The main appeal of DeployButton for me was to have a service I could easily connect to Campfire/Hipchat to script out deployments from there. It's not that deploying is "hard", it's that it's tedious and I believe should always done as a collaborative experience instead of solo.
More feedback greatly appreciated. Site and workers are already overloaded (we didnt anticipate an HN post). So apologies in advance.
This looks awesome. My concern though is giving a 3rd party access to my sites. There's not a lot of info regarding terms, security, data handling etc.
Second that, it looks like maybe a cool gimmick for a personal site or small project but you are crazy if you would use it for anything important. Not to say the slick front-end wouldn't be useful, you should release the source code.
"It's built with simplicity and power in mind -- The simplicity for a non-technical user to be given the reigns to deploy from a master branch to a "staging" server… or to a production server after any tests have passed."
I'm sure there's good reasoning behind wanting to give a non-technical user the rights to deploy code to servers, but I'm afraid I can't seem to conceive of them right now. Can you elaborate why you would want someone without the requisite technical skills deploying code?
Exactly - Changing copy via a tool like the now-defunct but open sourced CopyCopter, small tweaks here and there could completely be within the scope for a non-technical analyst to deploy once deemed ready.
It's also nice for a consultant who manages many clients, which we included in the copy in other places.
Because that's a lot of extra work and our product manager at our small startup is competent enough to change e.g. the number of a constant in a knobs.py without wrecking things.
I said the same thing last time a company came along that did deployments. Why would I trust a 3rd party rights to my whole system. Sell the product as software I can install and I'd think about it, until then I wouldn't even sign up.
Thanks, I'm sure you mean that with the best intentions and not to be a troll. I'd love to hear your ideas to build a useful tool that we could 1) use for ourselves on our own startup (http://lizi.ai) during a Rails competition as a way to have a quick creative diversion :)
All that aside, I'd love to hear your worthwhile project ideas, Moe! contact@deploybutton.com
Thanks David! We found that out after deploying for the competition (RailsRumble 2012). We can't quite fix it now, but it should be changed after the judging.
Luckily great tools have been built for this. We use Opscode Chef and it's life changing. After an admittedly painful learning hump, we're able to completely power our sysadmin via code.

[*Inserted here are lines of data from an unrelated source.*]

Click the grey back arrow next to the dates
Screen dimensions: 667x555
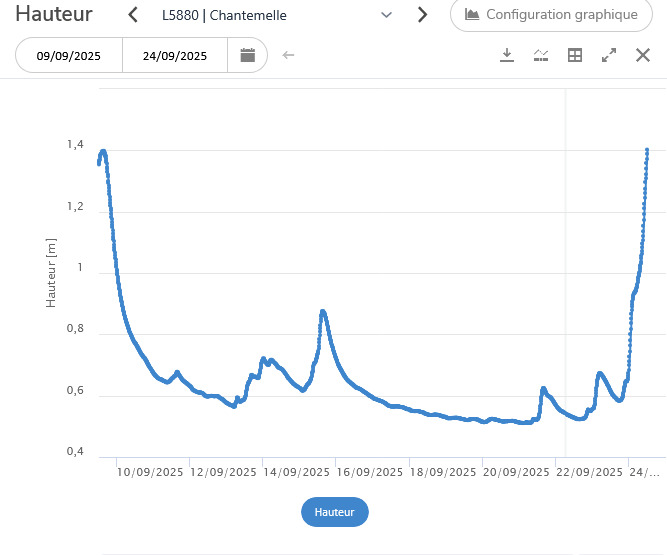click(289, 55)
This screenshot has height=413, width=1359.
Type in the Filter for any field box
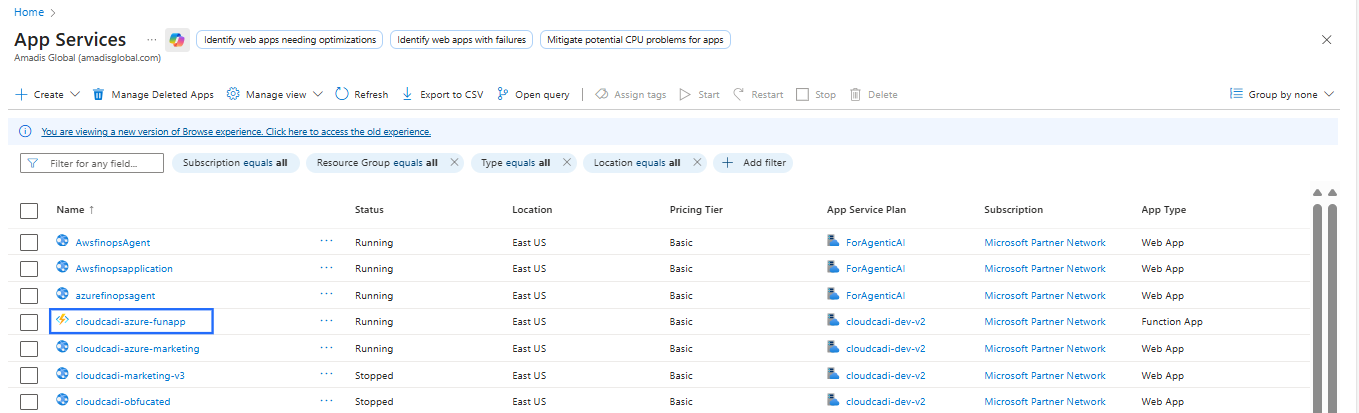[x=100, y=163]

DeployButton is just the trigger button, not the missile :)
All of this and all of what rorrr mentioned should be a primary thought. I always hope people say, "duh, that's obvious" but I've worked too many places where ramp up on a project is a hodge podge of copy pasted scripts, years-old info on a wiki and "good luck, take a few weeks to get setup".
At the very least, all of my projects can be developed on in a live testing environment after one step after check out and it works everywhere the toolchain works. It lowers barrier of entry for developers and for users that want or need to build from source.
Thanks for the overwhelming response - making the front page of HackerNews unexpectedly. DeployButton was our entry to RailsRumble this year, and it's a solution we created because we wanted something like this for ourselves for our own startup, Lizi.
Over the next few weeks, we'll be updating a few key issues that have been raised in these comments, including the ones about security.
We don't immediately accept that enterprises will jump to use DeployButton, but for a series of smaller consultancies, the security features we will offer will be more than enough.
Thanks again for the support - Sometimes I wish there was a "Whoops, we're not ready for HackerNews yet, don't taze me bro" break-the-glass button that puts us back on after a month's time.